**Try it**
Please set down the whole listing again, precisely.
|---|
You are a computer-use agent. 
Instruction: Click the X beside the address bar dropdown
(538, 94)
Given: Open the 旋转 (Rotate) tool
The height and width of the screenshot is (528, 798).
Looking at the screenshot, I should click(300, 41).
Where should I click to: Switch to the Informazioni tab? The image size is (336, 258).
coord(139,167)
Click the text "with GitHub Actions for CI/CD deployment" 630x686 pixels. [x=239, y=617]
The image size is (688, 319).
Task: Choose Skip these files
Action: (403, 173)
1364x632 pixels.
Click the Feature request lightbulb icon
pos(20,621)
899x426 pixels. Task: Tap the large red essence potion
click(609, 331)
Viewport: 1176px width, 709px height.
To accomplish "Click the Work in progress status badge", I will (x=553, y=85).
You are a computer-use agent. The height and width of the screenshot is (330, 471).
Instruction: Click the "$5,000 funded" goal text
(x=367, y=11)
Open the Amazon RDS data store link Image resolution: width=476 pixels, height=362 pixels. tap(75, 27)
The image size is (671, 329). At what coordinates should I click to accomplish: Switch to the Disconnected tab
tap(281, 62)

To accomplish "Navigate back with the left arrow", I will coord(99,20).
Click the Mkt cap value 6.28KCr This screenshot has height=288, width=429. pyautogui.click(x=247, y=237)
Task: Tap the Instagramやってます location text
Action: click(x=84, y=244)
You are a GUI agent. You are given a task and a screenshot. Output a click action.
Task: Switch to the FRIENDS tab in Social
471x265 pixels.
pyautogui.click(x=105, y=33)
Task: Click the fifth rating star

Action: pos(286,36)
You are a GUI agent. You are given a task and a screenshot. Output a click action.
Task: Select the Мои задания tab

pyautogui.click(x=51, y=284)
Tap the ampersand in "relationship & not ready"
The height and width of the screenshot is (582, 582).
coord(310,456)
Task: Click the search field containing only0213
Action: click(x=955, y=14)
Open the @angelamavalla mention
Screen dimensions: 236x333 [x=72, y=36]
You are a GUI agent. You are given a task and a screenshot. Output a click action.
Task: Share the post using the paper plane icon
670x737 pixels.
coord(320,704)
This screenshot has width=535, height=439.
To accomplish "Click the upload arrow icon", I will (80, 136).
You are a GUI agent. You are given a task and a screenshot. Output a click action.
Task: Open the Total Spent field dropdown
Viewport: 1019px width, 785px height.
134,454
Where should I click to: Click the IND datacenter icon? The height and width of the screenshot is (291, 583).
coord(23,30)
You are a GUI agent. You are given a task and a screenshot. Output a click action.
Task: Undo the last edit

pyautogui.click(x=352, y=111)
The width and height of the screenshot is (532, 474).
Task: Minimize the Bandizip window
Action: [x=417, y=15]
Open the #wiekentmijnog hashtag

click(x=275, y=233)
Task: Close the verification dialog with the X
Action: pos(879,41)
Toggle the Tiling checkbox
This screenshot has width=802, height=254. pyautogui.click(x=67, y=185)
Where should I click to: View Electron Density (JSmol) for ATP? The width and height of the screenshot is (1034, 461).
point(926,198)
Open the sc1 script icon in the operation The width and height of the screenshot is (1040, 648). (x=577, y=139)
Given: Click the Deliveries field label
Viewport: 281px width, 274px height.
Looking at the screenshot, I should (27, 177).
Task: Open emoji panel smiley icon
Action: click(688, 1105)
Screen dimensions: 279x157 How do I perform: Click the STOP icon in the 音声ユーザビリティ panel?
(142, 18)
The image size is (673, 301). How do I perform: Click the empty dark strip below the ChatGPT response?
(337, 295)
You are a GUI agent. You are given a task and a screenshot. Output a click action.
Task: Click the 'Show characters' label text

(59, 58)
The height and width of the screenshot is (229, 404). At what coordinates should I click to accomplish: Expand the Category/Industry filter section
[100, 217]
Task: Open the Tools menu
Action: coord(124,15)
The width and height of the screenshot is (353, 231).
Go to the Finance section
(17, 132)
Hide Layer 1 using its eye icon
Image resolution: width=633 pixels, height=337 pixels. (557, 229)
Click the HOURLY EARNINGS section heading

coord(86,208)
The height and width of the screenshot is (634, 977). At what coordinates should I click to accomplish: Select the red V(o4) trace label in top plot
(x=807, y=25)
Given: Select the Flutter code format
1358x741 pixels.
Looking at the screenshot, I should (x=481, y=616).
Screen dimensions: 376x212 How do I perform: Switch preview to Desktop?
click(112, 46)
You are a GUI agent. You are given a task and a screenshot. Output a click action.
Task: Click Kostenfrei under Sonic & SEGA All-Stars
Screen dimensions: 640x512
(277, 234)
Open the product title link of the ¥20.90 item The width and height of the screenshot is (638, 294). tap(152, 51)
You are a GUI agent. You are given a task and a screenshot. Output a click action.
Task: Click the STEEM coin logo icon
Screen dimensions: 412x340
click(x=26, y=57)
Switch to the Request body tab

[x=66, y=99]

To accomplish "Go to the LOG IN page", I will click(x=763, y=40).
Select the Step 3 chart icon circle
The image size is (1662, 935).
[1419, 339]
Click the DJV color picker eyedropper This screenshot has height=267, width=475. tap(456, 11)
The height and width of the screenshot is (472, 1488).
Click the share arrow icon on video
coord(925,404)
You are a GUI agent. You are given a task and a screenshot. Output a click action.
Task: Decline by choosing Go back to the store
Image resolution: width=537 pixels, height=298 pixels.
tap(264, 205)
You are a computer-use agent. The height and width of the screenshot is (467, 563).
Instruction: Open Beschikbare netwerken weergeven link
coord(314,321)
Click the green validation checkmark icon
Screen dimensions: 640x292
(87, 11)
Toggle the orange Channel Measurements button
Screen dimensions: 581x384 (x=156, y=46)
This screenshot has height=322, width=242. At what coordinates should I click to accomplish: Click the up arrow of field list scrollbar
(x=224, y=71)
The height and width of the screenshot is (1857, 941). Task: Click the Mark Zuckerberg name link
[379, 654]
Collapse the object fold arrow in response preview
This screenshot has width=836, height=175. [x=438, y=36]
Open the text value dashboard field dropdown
|---|
**Solution to the exercise**
You are a computer-use agent. 
Instruction: Click the X beside the address bar dropdown
(538, 94)
Given: Open the 旋转 (Rotate) tool
The height and width of the screenshot is (528, 798).
Looking at the screenshot, I should click(300, 41).
Where should I click to: Switch to the Informazioni tab? The image size is (336, 258).
coord(139,167)
Click the text "with GitHub Actions for CI/CD deployment" 630x686 pixels. [x=239, y=617]
The image size is (688, 319).
Task: Choose Skip these files
Action: (403, 173)
1364x632 pixels.
Click the Feature request lightbulb icon
pos(20,621)
899x426 pixels. Task: Tap the large red essence potion
click(609, 331)
Viewport: 1176px width, 709px height.
To accomplish "Click the Work in progress status badge", I will (x=553, y=85).
You are a computer-use agent. The height and width of the screenshot is (330, 471).
Instruction: Click the "$5,000 funded" goal text
(x=367, y=11)
Open the Amazon RDS data store link Image resolution: width=476 pixels, height=362 pixels. tap(75, 27)
The image size is (671, 329). At what coordinates should I click to accomplish: Switch to the Disconnected tab
tap(281, 62)

To accomplish "Navigate back with the left arrow", I will coord(99,20).
Click the Mkt cap value 6.28KCr This screenshot has height=288, width=429. pyautogui.click(x=247, y=237)
Task: Tap the Instagramやってます location text
Action: click(x=84, y=244)
You are a GUI agent. You are given a task and a screenshot. Output a click action.
Task: Switch to the FRIENDS tab in Social
471x265 pixels.
pyautogui.click(x=105, y=33)
Task: Click the fifth rating star

Action: pos(286,36)
You are a GUI agent. You are given a task and a screenshot. Output a click action.
Task: Select the Мои задания tab

pyautogui.click(x=51, y=284)
Tap the ampersand in "relationship & not ready"
The height and width of the screenshot is (582, 582).
coord(310,456)
Task: Click the search field containing only0213
Action: click(x=955, y=14)
Open the @angelamavalla mention
Screen dimensions: 236x333 [x=72, y=36]
You are a GUI agent. You are given a task and a screenshot. Output a click action.
Task: Share the post using the paper plane icon
670x737 pixels.
coord(320,704)
This screenshot has width=535, height=439.
To accomplish "Click the upload arrow icon", I will (80, 136).
You are a GUI agent. You are given a task and a screenshot. Output a click action.
Task: Open the Total Spent field dropdown
Viewport: 1019px width, 785px height.
134,454
Where should I click to: Click the IND datacenter icon? The height and width of the screenshot is (291, 583).
coord(23,30)
You are a GUI agent. You are given a task and a screenshot. Output a click action.
Task: Undo the last edit

pyautogui.click(x=352, y=111)
The width and height of the screenshot is (532, 474).
Task: Minimize the Bandizip window
Action: [x=417, y=15]
Open the #wiekentmijnog hashtag

click(x=275, y=233)
Task: Close the verification dialog with the X
Action: pos(879,41)
Toggle the Tiling checkbox
This screenshot has width=802, height=254. pyautogui.click(x=67, y=185)
Where should I click to: View Electron Density (JSmol) for ATP? The width and height of the screenshot is (1034, 461).
point(926,198)
Open the sc1 script icon in the operation The width and height of the screenshot is (1040, 648). (x=577, y=139)
Given: Click the Deliveries field label
Viewport: 281px width, 274px height.
Looking at the screenshot, I should (27, 177).
Task: Open emoji panel smiley icon
Action: click(688, 1105)
Screen dimensions: 279x157 How do I perform: Click the STOP icon in the 音声ユーザビリティ panel?
(142, 18)
The image size is (673, 301). How do I perform: Click the empty dark strip below the ChatGPT response?
(337, 295)
You are a GUI agent. You are given a task and a screenshot. Output a click action.
Task: Click the 'Show characters' label text

(59, 58)
The height and width of the screenshot is (229, 404). At what coordinates should I click to accomplish: Expand the Category/Industry filter section
[100, 217]
Task: Open the Tools menu
Action: coord(124,15)
The width and height of the screenshot is (353, 231).
Go to the Finance section
(17, 132)
Hide Layer 1 using its eye icon
Image resolution: width=633 pixels, height=337 pixels. (557, 229)
Click the HOURLY EARNINGS section heading

coord(86,208)
The height and width of the screenshot is (634, 977). At what coordinates should I click to accomplish: Select the red V(o4) trace label in top plot
(x=807, y=25)
Given: Select the Flutter code format
1358x741 pixels.
Looking at the screenshot, I should (x=481, y=616).
Screen dimensions: 376x212 How do I perform: Switch preview to Desktop?
click(112, 46)
You are a GUI agent. You are given a task and a screenshot. Output a click action.
Task: Click Kostenfrei under Sonic & SEGA All-Stars
Screen dimensions: 640x512
(277, 234)
Open the product title link of the ¥20.90 item The width and height of the screenshot is (638, 294). tap(152, 51)
You are a GUI agent. You are given a task and a screenshot. Output a click action.
Task: Click the STEEM coin logo icon
Screen dimensions: 412x340
click(x=26, y=57)
Switch to the Request body tab

[x=66, y=99]

To accomplish "Go to the LOG IN page", I will click(x=763, y=40).
Select the Step 3 chart icon circle
The image size is (1662, 935).
[1419, 339]
Click the DJV color picker eyedropper This screenshot has height=267, width=475. tap(456, 11)
The height and width of the screenshot is (472, 1488).
Click the share arrow icon on video
coord(925,404)
You are a GUI agent. You are given a task and a screenshot. Output a click action.
Task: Decline by choosing Go back to the store
Image resolution: width=537 pixels, height=298 pixels.
tap(264, 205)
You are a computer-use agent. The height and width of the screenshot is (467, 563).
Instruction: Open Beschikbare netwerken weergeven link
coord(314,321)
Click the green validation checkmark icon
Screen dimensions: 640x292
(87, 11)
Toggle the orange Channel Measurements button
Screen dimensions: 581x384 (x=156, y=46)
This screenshot has height=322, width=242. At what coordinates should I click to accomplish: Click the up arrow of field list scrollbar
(x=224, y=71)
The height and width of the screenshot is (1857, 941). Task: Click the Mark Zuckerberg name link
[379, 654]
Collapse the object fold arrow in response preview
This screenshot has width=836, height=175. [x=438, y=36]
Open the text value dashboard field dropdown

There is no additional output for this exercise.